Earlier this morning, I navigated my vehicle over a nondescript bridge (which is more culvert than bridge) spanning the width of the Seely Ditch, its narrow straight-line channel pregnant with a swollen torrent of cold water from last night’s heavy downpours; water that, it seems, has a determined resolve to ride gravity to confluence with the Willamette River where the water is subsumed.
It was only a bit later when I reflected on what I’d seen. After all, what is a ditch? It’s a human construct, yes, but more so what is it beyond its utility? The word comes to us from Old English and is most likely a variant of ‘dyke’ from the olde Dutch. This, in turn, invokes visions of Flanders and water and the purpose of a ditch, and all of this is lost in the hard history and what remains are the echoes from the past, to wit:
“If ye break faith with us who die
We shall not sleep, though poppies grow
In Flanders fields”
And on it goes, the flow of water in the ditch; as if those waters carry our sins to also be subsumed and buried deep in the cold dark river depths and to be carried, water-wise, farther and further downstream eventually subsuming in the brine water of the Ocean, the place from which we sprang, and completing a cycle that’s both embedded and imbedded within each of us but ever so sublimely.

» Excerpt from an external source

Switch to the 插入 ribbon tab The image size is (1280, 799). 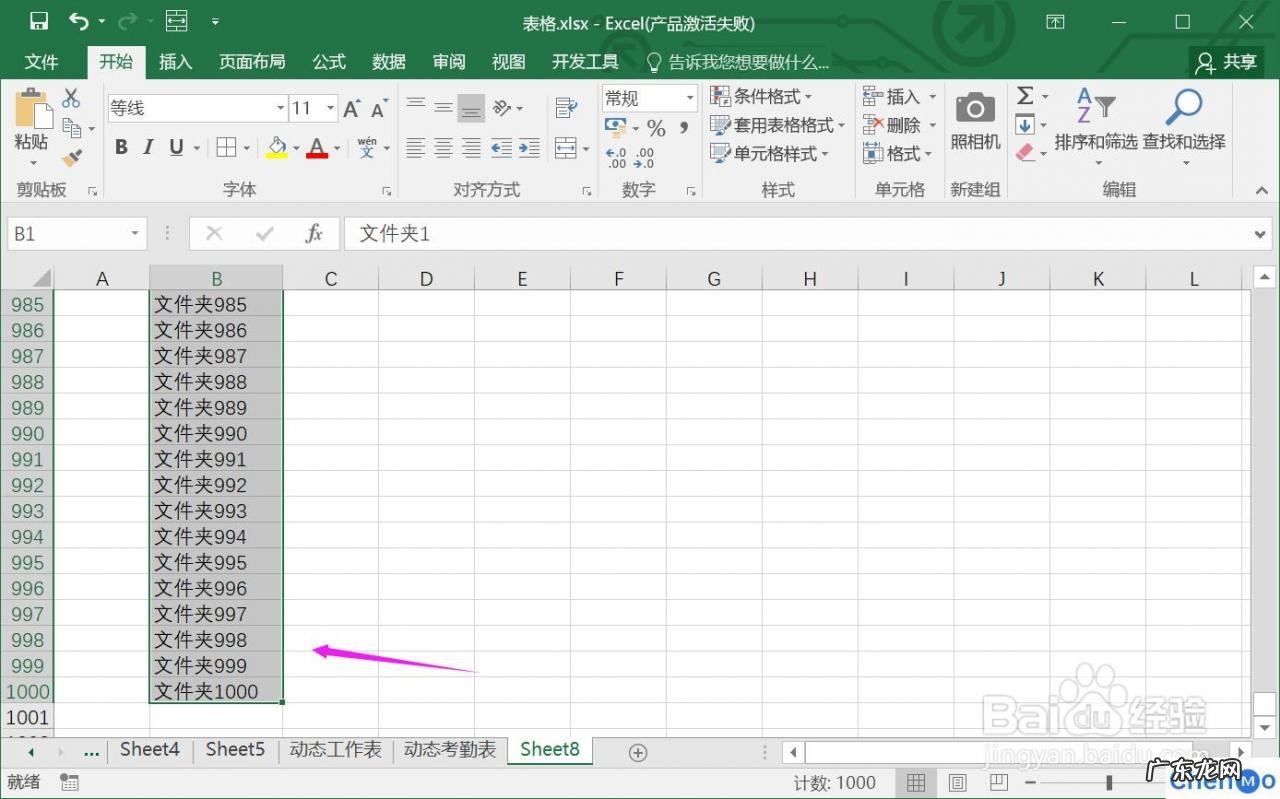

Still and despite us, the taciturn rain will continue falling, cold and immutable, and beguiles each of us. For you feel the drops on your skin, hear their splat on the pavement and the tree leaves, smell that certain rain smell that simultaneously refreshes us and renews the world, and, ultimately, absolves us, and rights our metaphorical subluxation, giving each of us hope for something, anything!, more than the banality of life, and the downfall of the soul.